▶ **PASAJE PROPORCIONADO**:
Un amigo y contertulio suele expresar conceptos casi filosóficos en la barra del bar, que es la reliquia paródica que nos queda del jardín de Akademos, aliviado con los zumos de la vid y la destilación de los alcoholes. La otra mañana nos propinó una lección magistral acerca de su punto de vista, que engloba el mundo en que vivimos.

"Nunca como ahora", comenzó, "se ha hablado de la igualdad entre los seres humanos y creo que tan plausible sentimiento se hace en beneficio sólo de una expresión genérica. Pedimos, reclamamos, exigimos la fraternidad con personas diferentes a nosotros, cuando no objetivamente distintas en costumbres creencias y dieta alimenticia. Las calles de Madrid se están oscureciendo con la llegada por aire, mar y tierra, de congéneres de otros continentes que han visto aquí la meta de sus aspiraciones. Aquí, cuando hace un par o tres generaciones las gentes abandonaban los pueblos y las ciudades desahuciados por la necesidad. Justo es observar que quienes ahora nos visitan, a la vista de los reportajes televisivos, disfrutan de excelente salud y envidiable estado físico. Por motivos que no tienen que avergonzarnos, ni tampoco engreírnos, suponemos que la raza blanca y la cultura occidental son mejores que las demás, leve cosa si no nos empeñáramos en que acepten nuestros hábitos y comulguen con nuestras ideologías, incluso si, en lo religioso, blasonamos de ateísmo".

▶ **QUÉ HACER**:
- 1) Responde estas preguntas sobre el pasaje de la tertulia en el bar:
(a) ¿Dónde suele expresar el amigo sus conceptos casi filosóficos?
(b) ¿Por qué vías llegan a Madrid los congéneres de otros continentes?
(c) ¿De qué disfrutan quienes ahora nos visitan, a la vista de los reportajes televisivos?
- 2) Transcribe sin cambios la parte de los registros que va desde la línea que contiene "Click the $77,646 amount in the question" hasta el final de los registros, ambos extremos incluidos.
Los registros no guardan relación alguna con el pasaje.

▶ **REGISTROS INCLUIDOS**:
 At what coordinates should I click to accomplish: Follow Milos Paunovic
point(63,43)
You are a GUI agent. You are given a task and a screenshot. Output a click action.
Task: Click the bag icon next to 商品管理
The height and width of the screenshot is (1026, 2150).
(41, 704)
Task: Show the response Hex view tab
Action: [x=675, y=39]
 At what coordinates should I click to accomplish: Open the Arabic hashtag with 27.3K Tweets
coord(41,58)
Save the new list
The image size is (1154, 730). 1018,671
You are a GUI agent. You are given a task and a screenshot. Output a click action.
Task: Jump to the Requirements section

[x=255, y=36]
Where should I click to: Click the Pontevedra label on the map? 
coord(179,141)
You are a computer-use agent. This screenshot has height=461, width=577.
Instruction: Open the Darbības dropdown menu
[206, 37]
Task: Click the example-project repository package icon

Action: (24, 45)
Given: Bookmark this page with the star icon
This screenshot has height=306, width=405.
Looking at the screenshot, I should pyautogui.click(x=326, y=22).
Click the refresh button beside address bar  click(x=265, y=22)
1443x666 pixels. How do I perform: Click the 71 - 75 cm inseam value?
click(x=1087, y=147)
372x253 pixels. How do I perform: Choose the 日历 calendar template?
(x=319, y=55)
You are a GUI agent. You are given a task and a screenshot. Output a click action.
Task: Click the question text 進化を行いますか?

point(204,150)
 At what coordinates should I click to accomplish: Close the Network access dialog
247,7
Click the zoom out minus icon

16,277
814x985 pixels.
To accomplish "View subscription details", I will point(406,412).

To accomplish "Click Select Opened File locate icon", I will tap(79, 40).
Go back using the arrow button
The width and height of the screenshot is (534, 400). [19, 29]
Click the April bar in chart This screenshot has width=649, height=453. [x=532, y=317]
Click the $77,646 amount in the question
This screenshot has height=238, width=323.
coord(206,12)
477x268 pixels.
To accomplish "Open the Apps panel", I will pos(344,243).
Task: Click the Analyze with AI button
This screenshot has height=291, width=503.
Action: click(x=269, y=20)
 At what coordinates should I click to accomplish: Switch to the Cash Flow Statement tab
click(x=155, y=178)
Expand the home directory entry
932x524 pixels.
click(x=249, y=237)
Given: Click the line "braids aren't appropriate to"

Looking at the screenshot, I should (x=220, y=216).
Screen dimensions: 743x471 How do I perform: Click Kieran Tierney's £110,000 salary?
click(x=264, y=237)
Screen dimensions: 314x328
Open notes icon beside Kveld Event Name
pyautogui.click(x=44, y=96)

▶ **RESULTADOS POR TAREA**:
- 1)
(a) En la barra del bar.
(b) Por aire, mar y tierra.
(c) De excelente salud y envidiable estado físico.

- 2)
Click the $77,646 amount in the question
This screenshot has height=238, width=323.
coord(206,12)
477x268 pixels.
To accomplish "Open the Apps panel", I will pos(344,243).
Task: Click the Analyze with AI button
This screenshot has height=291, width=503.
Action: click(x=269, y=20)
 At what coordinates should I click to accomplish: Switch to the Cash Flow Statement tab
click(x=155, y=178)
Expand the home directory entry
932x524 pixels.
click(x=249, y=237)
Given: Click the line "braids aren't appropriate to"

Looking at the screenshot, I should (x=220, y=216).
Screen dimensions: 743x471 How do I perform: Click Kieran Tierney's £110,000 salary?
click(x=264, y=237)
Screen dimensions: 314x328
Open notes icon beside Kveld Event Name
pyautogui.click(x=44, y=96)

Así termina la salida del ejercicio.